A Vigilância Sanitária do Distrito Federal iniciou nesta semana (23) uma operação de auditoria em toda a capital para avaliar a conformidade das clínicas de estética, diante do crescimento da oferta de serviços e do aumento de denúncias. Este ano, foram registradas 56 ocorrências, um aumento de 14% em relação a 2024, quando 49 denúncias foram recebidas.
Mais de 50 equipes de auditores de atividades urbanas estão percorrendo os estabelecimentos, verificando se a atuação das clínicas condiz com o que foi declarado. Durante as vistorias, são avaliadas as condições dos procedimentos invasivos e a documentação de registro dos serviços.
Desde o início da ação, mais de 660 estabelecimentos foram monitorados. Desses, 66 receberam autos de infração, 55 foram interditados total ou parcialmente e 49 termos de apreensão foram lavrados, resultando no recolhimento de 1.585 produtos.
Classificação de risco e irregularidades
As auditorias também têm o objetivo de verificar a classificação de risco dos serviços oferecidos. As clínicas podem ser classificadas como risco II ou III. Estabelecimentos de risco II não realizam procedimentos invasivos e não precisam de um profissional de saúde como responsável técnico. Já os de risco III oferecem serviços invasivos, como botox e microagulhamento, exigindo acompanhamento profissional.
As denúncias recebidas pela Diretoria de Vigilância Sanitária em Saúde, da Secretaria de Saúde (SES-DF), indicaram que algumas clínicas declaravam ser de risco II, mas na prática realizavam procedimentos invasivos sem a presença de profissional habilitado.
“Esses estabelecimentos estão realizando serviços que exigem profissionais qualificados, estrutura física adequada e produtos registrados junto à Agência Nacional de Vigilância Sanitária [Anvisa]. Falsear a declaração no licenciamento pode colocar a população em risco e constitui infração sanitária”, alerta Márcia Olivé, diretora de Vigilância Sanitária do DF.
Quando identificada falsificação de licenciamento, a clínica é autuada e interditada temporariamente até regularizar a situação. A interdição gera automaticamente um auto de infração, iniciando um processo administrativo que pode resultar em multa.
Como denunciar
Denúncias podem ser feitas pelos canais da Ouvidoria do DF: pela internet, pelo telefone 162 ou presencialmente. Uma equipe de auditores será enviada ao estabelecimento para averiguar a situação e aplicar as sanções cabíveis.

### Material
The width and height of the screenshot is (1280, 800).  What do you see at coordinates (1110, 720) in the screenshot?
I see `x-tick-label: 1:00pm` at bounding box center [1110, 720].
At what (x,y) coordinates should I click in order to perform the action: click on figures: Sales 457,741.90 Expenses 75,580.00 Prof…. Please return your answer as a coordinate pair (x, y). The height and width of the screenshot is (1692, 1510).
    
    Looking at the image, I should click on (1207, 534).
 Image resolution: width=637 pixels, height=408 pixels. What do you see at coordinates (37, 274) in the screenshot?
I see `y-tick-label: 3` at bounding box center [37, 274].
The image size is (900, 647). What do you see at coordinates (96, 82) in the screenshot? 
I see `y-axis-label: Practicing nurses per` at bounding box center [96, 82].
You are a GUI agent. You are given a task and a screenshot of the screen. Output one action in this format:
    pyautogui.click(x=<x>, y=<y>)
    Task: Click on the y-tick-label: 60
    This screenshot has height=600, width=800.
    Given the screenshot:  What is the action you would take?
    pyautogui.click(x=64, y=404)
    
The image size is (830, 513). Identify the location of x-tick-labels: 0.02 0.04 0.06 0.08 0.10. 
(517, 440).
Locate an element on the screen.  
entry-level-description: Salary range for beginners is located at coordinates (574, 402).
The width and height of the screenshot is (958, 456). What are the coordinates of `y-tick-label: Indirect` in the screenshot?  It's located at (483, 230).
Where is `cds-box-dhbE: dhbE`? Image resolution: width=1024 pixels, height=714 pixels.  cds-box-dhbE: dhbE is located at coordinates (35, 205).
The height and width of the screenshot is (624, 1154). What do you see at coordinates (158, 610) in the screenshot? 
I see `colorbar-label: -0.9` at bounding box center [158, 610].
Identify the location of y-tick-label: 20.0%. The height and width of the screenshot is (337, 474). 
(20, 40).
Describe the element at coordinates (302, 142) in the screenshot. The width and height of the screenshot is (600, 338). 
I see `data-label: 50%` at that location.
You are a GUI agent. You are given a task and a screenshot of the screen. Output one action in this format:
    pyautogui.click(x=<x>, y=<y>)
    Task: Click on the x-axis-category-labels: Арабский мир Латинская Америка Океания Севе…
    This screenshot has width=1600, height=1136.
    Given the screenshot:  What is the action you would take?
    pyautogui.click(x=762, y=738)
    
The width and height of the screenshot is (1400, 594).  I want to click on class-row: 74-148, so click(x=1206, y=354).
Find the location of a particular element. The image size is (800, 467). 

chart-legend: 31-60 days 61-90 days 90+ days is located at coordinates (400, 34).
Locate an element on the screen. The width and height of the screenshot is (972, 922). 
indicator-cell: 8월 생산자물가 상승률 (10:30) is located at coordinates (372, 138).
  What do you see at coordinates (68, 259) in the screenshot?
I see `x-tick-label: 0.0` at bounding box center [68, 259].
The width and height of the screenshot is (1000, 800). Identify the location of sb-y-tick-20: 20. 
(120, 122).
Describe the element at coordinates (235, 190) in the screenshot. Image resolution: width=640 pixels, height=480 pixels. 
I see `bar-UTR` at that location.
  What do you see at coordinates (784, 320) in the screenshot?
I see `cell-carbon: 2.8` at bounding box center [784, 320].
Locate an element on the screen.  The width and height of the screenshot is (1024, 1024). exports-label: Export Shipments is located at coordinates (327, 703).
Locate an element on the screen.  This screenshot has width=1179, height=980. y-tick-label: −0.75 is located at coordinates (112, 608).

### Instruções dos exercícios
1 > Responda com base no trecho selecionado:
(a) Quantas denúncias foram recebidas em 2024?
(b) Que procedimentos são dados como exemplo de serviços invasivos?
(c) Qual número de telefone pode ser usado para fazer denúncias?
2 > Traduza para o inglês esta frase do trecho selecionado: "Quando identificada falsificação de licenciamento, a clínica é autuada e interditada temporariamente até regularizar a situação."
3 > Reproduza o trecho selecionado desde "As denúncias recebidas" até "Sanitária do DF.", inclusive.

### Respostas escritas
1 >
(a) 49 denúncias.
(b) Botox e microagulhamento.
(c) O telefone 162.

2 > When falsified licensing is identified, the clinic receives a notice of violation and is temporarily shut down until it regularizes its situation.

3 >
As denúncias recebidas pela Diretoria de Vigilância Sanitária em Saúde, da Secretaria de Saúde (SES-DF), indicaram que algumas clínicas declaravam ser de risco II, mas na prática realizavam procedimentos invasivos sem a presença de profissional habilitado.
“Esses estabelecimentos estão realizando serviços que exigem profissionais qualificados, estrutura física adequada e produtos registrados junto à Agência Nacional de Vigilância Sanitária [Anvisa]. Falsear a declaração no licenciamento pode colocar a população em risco e constitui infração sanitária”, alerta Márcia Olivé, diretora de Vigilância Sanitária do DF.